Fernab des gehobenen Intellektualismus hat sich eine ehemalige Moderationsgröße auf die Buchmesse verirrt. Thomas Gottschalk legt eine geriatrische Jammerschrift vor. Es mag einigen Fans wehtun, dass sich die Fernsehlegende im Prozess der Entzauberung selbst zerlegt. So unterschiedlich kann man auf gehobenem und niedrigem Niveau altern.

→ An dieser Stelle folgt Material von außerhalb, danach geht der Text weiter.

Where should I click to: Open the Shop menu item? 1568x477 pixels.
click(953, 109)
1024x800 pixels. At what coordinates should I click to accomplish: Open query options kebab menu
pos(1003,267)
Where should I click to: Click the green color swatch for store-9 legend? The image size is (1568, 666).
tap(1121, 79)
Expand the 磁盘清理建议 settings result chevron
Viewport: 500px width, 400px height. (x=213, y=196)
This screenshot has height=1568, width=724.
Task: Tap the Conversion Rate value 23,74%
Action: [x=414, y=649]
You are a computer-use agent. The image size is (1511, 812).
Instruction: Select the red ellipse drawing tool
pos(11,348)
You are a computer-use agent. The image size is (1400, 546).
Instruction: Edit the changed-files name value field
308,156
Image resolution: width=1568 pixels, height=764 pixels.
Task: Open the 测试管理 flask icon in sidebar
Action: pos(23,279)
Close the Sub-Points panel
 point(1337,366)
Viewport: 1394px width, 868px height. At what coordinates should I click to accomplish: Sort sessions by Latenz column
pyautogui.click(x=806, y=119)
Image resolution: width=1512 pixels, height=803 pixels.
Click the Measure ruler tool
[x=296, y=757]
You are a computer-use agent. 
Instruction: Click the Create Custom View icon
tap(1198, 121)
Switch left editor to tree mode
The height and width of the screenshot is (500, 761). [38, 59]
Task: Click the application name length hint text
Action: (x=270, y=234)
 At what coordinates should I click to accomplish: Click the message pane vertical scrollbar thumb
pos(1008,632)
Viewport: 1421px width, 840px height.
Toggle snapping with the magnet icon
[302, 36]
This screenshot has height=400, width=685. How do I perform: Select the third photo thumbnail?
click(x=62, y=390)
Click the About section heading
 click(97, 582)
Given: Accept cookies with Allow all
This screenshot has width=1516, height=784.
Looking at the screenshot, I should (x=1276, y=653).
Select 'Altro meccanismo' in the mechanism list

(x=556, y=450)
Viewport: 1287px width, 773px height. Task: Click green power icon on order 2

Auf der Buchmesse bekomme ich viel zu hören und noch mehr zu sehen, wenn ich durch die Messehallen flaniere. Das ist mittlerweile mein Ritual am ersten Tag meines Besuchs. Mittlerweile sind die riesigen Hallen keine Irrgärten mehr, sondern wunderbare Oasen des Austausch, der Begegnung und nicht zuletzt der Inspiration. Erst dann, nach etwa zwei Stunden des Umhergehens, komme ich zur Ruhe, sehe mir einige Lesungen, Diskussionen und Gespräche an. Und unisono bekomme ich leider immer wieder zu hören, dass die Verlage, allen voran die kleinen, zum Teil kämpfen müssen. In Zeiten des kulturellen Kahlschlags nicht überraschend. Aber umso wichtiger, dass die Buchmesse weiterhin so stark besucht, nicht nur von Fachbesucher:innen und Journalist:innen, sondern auch von Menschen, die gerne lesen, seien es Romane, Sachbücher, Magazine oder Zeitungen.

Und auch wenn mein Eindruck der Buchmesse sehr subjektiv war (über die Diskussion über das Gastland Italien verweise ich auf die überregionalen Tageszeitungen), so hoffe ich dennoch, einige zum Besuch zur nächsten Buchmesse bewegt zu haben.